Alaska also is the home to 75,000 veterans, the highest per
capita in the nation, 11 percent of our population. I want to give
you this background so you see the backdrop of what I deal with as
a person who sits on the Armed Services Committee and is involved
heavily in the issues that surround the military in Alaska, but
also our country.
Five us recently came back from Afghanistan and Pakistan. Tom
Carper (D-DE), Mark Udall (D-CO), Kay Hagan (D-NC), and Jeanne
Shaheen (D-NH) went on this trip, along with myself, to really
understand what's going on in Afghanistan and Pakistan. We got
there just as things started to move. We left one of the cities,
and it was bombed the next day or so. We were there in the
heightened area. But it was important to understand, because I
wanted to know what makes sense, what do we need to do, especially
as we deal with what affects our troops.
Alaska has nearly 10,000 troops deployed in Afghanistan and
Iraq. When you think of our state, a lot of people say it's just a
small state up north. But if you think of the volume, we're the
sixth among all states and territories in volume of personnel
serving in Iraq and Afghanistan.
The trip was an eye-opener, to be very frank with you. It gave
me a sense of where we need to be and how the counterinsurgency is
working; but also, spending time in Pakistan was very important. We
were there right when the shift was starting to occur, where the
military in Pakistan was finally realizing they have to move their
forces over to the border with Afghanistan to make some impact;
otherwise they're going to be overrun.
So for us, it's important; for this world, I think it's
important. We want a stable government in Pakistan. We want to make
sure that the Taliban does not take control of their government in
any form or any way. We were there right when this was all starting
to move and shift, so when you talk about being at the right place
at the right time, this may have been yes on one day but no on the
next, because you weren't sure what was going to happen next.
Also, as we finished there, North Korea was getting active. We
were travelling and then starting to get reports as we went with
regard to North Korea and what's going on there.
Alaska and Missile Defense
As you know, in Fort Greely, we're very fortunate to have the
ground missile defense system. Greely currently has capacity for 26
missile interceptors, maintained by members of the Alaskan National
Guard. The interceptors can be launched to intercept an incoming
enemy missile.
It's hard to describe this to people who are not aware of it.
It's a bullet hitting a bullet. That's the technology. It's an
incredible technology that has developed over the last several
years.
One of the arguments early on was, it doesn't work. Well, that's
why you're testing it. I could never understand that argument. As
soon as you got it up and running, they said it doesn't work. No,
you're testing it, you're improving it, you're advancing the
technology. If you ask the military today, as we have done in the
Armed Services Committee, about the missile defense system overall,
it's 90 percent accuracy.
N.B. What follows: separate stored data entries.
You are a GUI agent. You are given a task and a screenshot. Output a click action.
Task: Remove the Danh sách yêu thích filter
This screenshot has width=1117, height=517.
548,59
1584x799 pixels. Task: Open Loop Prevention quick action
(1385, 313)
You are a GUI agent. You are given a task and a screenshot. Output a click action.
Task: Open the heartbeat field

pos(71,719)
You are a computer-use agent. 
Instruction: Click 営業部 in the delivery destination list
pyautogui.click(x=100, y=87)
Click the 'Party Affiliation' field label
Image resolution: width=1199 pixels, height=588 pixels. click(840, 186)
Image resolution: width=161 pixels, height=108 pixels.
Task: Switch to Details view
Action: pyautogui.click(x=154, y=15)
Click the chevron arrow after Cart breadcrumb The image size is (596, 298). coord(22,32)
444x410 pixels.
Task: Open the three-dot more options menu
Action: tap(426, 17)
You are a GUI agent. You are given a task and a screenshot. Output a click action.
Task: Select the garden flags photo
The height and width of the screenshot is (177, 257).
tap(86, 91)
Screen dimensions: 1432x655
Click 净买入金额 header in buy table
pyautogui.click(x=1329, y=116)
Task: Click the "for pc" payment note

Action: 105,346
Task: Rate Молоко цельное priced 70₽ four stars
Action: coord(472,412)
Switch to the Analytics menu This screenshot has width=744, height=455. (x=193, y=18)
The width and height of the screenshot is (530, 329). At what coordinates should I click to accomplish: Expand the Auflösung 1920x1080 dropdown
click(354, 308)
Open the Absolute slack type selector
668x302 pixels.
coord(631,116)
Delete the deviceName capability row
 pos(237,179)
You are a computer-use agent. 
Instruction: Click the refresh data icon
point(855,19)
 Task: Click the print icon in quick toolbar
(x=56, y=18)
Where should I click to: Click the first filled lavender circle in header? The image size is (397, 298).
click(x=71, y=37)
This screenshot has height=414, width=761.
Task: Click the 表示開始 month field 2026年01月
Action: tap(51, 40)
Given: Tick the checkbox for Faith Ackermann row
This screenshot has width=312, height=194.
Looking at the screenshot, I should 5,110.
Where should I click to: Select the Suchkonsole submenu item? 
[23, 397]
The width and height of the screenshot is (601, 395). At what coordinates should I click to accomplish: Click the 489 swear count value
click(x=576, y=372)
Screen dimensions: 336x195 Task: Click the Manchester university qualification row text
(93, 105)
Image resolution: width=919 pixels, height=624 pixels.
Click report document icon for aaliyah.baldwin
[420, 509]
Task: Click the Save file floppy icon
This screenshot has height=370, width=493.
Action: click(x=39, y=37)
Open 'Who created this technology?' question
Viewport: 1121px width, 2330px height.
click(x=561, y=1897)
That's not too bad, and it's because of
robust testing and the issues that the military has been homing in
on involving better technology.
As you know, the President had proposed cuts to not only the
ground base, but also some other programs within the missile
defense system. The budget that's in front of us today has, on the
ground missile defense system, the continuation to a certain extent
of that program, but it also still has a termination of the Multi
Kill Vehicle as well as the Airborne Laser Tail 2.
This is mainly because in the eyes of the committee, as well as
the individuals that were developing the systems, we were jumping
to production, and they want to continue to focus on the
experimental stage, which seems rational. But we have to be very
careful that people don't just throw out the whole missile defense
system because they think that's old technology and that's not
where we are today. That's an incorrect view.
The GMD system, as you know, is in Alaska and California, and
it's supported by an array of radars deployed all around the world.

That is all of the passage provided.